Pourquoi un nouveau livre sur Tariq Ramadan ?

C’est la première biographie de Tariq Ramadan et de sa famille. C’est un travail d’investigation qui m’a demandé deux années. J’ai rencontré Tariq Ramadan, j’ai lu ses livres, j’ai assisté à ses conférences, je me suis entretenu avec ses proches, comme avec ses adversaires. En Egypte, le frère d’Hassan Al-Banna, le fondateur des Frères musulmans, Gamal, m’a reçu longuement, tout comme Seif Al-Islam, le fils d’Hassan Al-Banna, secrétaire général du syndicat des avocats égyptiens. J’ai interrogé des chercheurs, des spécialistes de l’islam et du terrorisme, des membres des services secrets. Ma démarche est différente des deux livres d’entretiens, de très bonne tenue, que sont « Peut-on vivre avec l’islam ? », avec Jacques Neirynck, et « Faut-il faire taire Tariq Ramadan ? », d’Aziz Zemouri, que je cite à de nombreuses reprises dans mon livre. Les autres ouvrages consacrés à Tariq Ramadan ne sont malheureusement que des pamphlets, et pour la plupart, des compilations de sites islamophobes sur Internet, sans enquête sur le terrain.

Vous avez enquêté sur Saïd Ramadan, le père de Tariq. Quelle influence a-t-il exercé sur son fils ?

Une très grande influence, mais pas comme certains l’imaginent. Saïd Ramadan, gendre d’Hassan Al-Banna, a eu longtemps un rayonnement considérable dans le monde musulman. C’est lui qui a fait le lien entre les Frères musulmans égyptiens et la Jama’at-i Islami pakistanaise d’Abdul Ala Mawdoudi, l’un des principaux théoriciens de l’Etat islamique. A son arrivée en Europe en 1958-1959, Saïd Ramadan est la plus importante figure des Frères musulmans sur le continent. Mais son influence décline dès la fin des années 60. Tariq Ramadan (qui est né en 1962) a surtout connu un homme seul, meurtri, oublié par ses anciens amis. Même s’il ne le dit pas ainsi, Tariq Ramadan a voulu reprendre le flambeau qui a échappé des mains de son père.

Qu’est-ce qui distingue Tariq Ramadan de son frère Hani ?

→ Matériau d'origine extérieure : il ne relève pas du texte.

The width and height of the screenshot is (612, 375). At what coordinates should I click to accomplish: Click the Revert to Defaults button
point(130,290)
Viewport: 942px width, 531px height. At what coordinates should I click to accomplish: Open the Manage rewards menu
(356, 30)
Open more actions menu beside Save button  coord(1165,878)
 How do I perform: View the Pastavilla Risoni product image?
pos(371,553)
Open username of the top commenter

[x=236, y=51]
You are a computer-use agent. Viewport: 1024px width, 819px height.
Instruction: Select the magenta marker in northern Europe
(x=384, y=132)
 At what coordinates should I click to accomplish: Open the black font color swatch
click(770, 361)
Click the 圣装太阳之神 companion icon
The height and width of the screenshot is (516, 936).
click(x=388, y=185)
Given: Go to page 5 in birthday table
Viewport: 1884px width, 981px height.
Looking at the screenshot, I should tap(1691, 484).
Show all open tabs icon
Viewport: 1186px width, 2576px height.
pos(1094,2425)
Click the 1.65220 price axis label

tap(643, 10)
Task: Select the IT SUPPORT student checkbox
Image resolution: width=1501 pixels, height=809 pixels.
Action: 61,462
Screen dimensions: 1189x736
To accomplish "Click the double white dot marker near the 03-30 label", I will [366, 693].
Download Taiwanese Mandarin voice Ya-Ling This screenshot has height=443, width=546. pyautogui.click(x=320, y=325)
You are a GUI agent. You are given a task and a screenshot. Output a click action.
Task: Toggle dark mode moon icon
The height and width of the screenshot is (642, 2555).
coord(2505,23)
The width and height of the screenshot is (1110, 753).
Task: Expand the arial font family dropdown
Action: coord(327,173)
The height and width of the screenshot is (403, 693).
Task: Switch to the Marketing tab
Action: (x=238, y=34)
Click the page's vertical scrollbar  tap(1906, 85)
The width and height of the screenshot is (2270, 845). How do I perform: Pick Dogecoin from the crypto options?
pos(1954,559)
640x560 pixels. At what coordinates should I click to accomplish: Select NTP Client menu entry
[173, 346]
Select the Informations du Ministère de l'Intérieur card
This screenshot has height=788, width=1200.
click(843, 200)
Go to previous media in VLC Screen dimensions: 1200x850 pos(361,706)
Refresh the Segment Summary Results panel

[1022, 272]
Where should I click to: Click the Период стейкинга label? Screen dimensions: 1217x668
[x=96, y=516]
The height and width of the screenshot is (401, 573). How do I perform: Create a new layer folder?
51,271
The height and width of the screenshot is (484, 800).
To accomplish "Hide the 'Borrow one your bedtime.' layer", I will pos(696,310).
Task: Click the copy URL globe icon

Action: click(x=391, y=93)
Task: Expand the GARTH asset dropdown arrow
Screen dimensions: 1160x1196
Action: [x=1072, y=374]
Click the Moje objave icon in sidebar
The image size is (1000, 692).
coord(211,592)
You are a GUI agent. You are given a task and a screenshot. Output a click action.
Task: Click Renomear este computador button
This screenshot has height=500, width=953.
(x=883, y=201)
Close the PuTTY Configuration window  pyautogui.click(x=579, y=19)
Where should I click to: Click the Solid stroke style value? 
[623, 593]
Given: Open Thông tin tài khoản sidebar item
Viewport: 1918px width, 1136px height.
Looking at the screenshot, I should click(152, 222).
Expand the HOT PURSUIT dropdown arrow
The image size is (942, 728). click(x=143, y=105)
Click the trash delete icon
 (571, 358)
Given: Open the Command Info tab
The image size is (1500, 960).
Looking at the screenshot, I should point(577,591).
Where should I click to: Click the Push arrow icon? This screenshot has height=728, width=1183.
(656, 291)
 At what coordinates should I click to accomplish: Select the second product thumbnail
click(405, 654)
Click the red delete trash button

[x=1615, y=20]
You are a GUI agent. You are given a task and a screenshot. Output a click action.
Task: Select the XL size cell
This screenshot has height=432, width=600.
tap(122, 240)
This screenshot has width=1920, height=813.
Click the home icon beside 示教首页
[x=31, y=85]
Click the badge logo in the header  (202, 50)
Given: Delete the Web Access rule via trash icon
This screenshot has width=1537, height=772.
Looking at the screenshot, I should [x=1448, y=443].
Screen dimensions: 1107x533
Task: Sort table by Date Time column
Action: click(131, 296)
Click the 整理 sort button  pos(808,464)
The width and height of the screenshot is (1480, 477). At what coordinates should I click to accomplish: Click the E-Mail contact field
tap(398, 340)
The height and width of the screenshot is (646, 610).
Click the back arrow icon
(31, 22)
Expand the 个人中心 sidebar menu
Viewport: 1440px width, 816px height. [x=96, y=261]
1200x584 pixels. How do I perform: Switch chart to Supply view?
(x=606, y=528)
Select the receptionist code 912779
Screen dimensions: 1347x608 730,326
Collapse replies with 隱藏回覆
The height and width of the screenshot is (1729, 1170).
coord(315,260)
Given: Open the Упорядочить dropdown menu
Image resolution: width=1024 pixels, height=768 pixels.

Les deux frères ont des approches non seulement dissemblables mais opposées. Ils ne s’entendent pratiquement sur rien, mais ils se respectent et évitent de se critiquer publiquement. Hani Ramadan, directeur du Centre islamique de Genève, fait une lecture pour le moins littérale du Coran et de la Sunna, ce qui n’est pas le cas de Tariq. Hani Ramadan n’a jamais adhéré aux structures créées par son frère, comme Musulmans, Musulmanes de Suisse ou Présence musulmane. Tariq ne fréquente pas le Centre islamique de Genève depuis au moins une décennie.

Comment expliquez-vous la fascination de Tariq Ramadan pour Malcolm X ?

Malcolm X était un tribun extraordinaire, d’une intelligence vive, jouissant d’une immense popularité, et surtout capable de se remettre en question. C’était un vrai intellectuel. Tout ce que Tariq Ramadan aspire à être. Ajoutez le côté rebelle, à mon avis plus marqué chez Malcolm X que chez Tariq Ramadan. Est-ce en mémoire du prédicateur noir américain ? Tariq Ramadan s’indigne fréquemment du peu de place accordé aux Noirs dans le monde musulman, notamment francophone. On ne compte plus ses voyages en Afrique dans les régions sud-sahariennes. Sur ce point essentiel, et qui me marque personnellement (ma compagne noire est décédée récemment), je salue la démarche de Tariq Ramadan en faveur des gens de couleur.

Tariq Ramadan est-il lié aux Frères musulmans ?

Il faut être très prudent dans ce domaine, un Frère musulman ne vous dira pratiquement jamais qu’il est membre de la Confrérie. Je pense que Tariq Ramadan a été proche des Frères musulmans jusqu’à la fin des années 90, et qu’il s’en éloigne de plus en plus depuis. Il reproche à la Confrérie de ne pas avoir une pensée très constructive vis-à-vis des pays où les musulmans sont minoritaires, comme en Europe ou en Amérique du Nord. Etre Frère musulman ne veut pas forcément dire grand chose. En Irak, certains Frères musulmans pactisent avec les Américains tandis que d’autres les combattent.

Vous affirmez qu’il déploie une énergie considérable à se fâcher avec ses amis ?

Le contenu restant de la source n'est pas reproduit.